[TASK BRIEF] Rewrite the rows below, changing every "link" to "hyperlink" and leaving everything else as it is.

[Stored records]
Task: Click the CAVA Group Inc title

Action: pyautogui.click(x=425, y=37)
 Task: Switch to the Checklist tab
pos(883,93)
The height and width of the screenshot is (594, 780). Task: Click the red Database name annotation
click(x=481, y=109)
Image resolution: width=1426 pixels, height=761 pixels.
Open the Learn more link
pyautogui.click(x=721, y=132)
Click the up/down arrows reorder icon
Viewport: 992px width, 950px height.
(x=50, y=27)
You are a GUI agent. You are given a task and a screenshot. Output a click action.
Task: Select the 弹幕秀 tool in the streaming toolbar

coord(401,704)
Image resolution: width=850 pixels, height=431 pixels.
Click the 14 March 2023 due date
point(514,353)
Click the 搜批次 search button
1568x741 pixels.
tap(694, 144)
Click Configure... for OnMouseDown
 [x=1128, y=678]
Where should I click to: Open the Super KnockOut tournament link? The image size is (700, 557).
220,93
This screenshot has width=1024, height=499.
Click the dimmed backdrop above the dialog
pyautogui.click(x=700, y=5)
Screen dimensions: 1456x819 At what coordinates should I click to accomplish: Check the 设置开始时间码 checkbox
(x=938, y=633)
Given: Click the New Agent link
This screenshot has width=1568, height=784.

[SOLUTION FOR THIS EXERCISE]
Task: Click the CAVA Group Inc title

Action: pyautogui.click(x=425, y=37)
 Task: Switch to the Checklist tab
pos(883,93)
The height and width of the screenshot is (594, 780). Task: Click the red Database name annotation
click(x=481, y=109)
Image resolution: width=1426 pixels, height=761 pixels.
Open the Learn more hyperlink
pyautogui.click(x=721, y=132)
Click the up/down arrows reorder icon
Viewport: 992px width, 950px height.
(x=50, y=27)
You are a GUI agent. You are given a task and a screenshot. Output a click action.
Task: Select the 弹幕秀 tool in the streaming toolbar

coord(401,704)
Image resolution: width=850 pixels, height=431 pixels.
Click the 14 March 2023 due date
point(514,353)
Click the 搜批次 search button
1568x741 pixels.
tap(694, 144)
Click Configure... for OnMouseDown
 [x=1128, y=678]
Where should I click to: Open the Super KnockOut tournament hyperlink? The image size is (700, 557).
220,93
This screenshot has width=1024, height=499.
Click the dimmed backdrop above the dialog
pyautogui.click(x=700, y=5)
Screen dimensions: 1456x819 At what coordinates should I click to accomplish: Check the 设置开始时间码 checkbox
(x=938, y=633)
Given: Click the New Agent hyperlink
This screenshot has width=1568, height=784.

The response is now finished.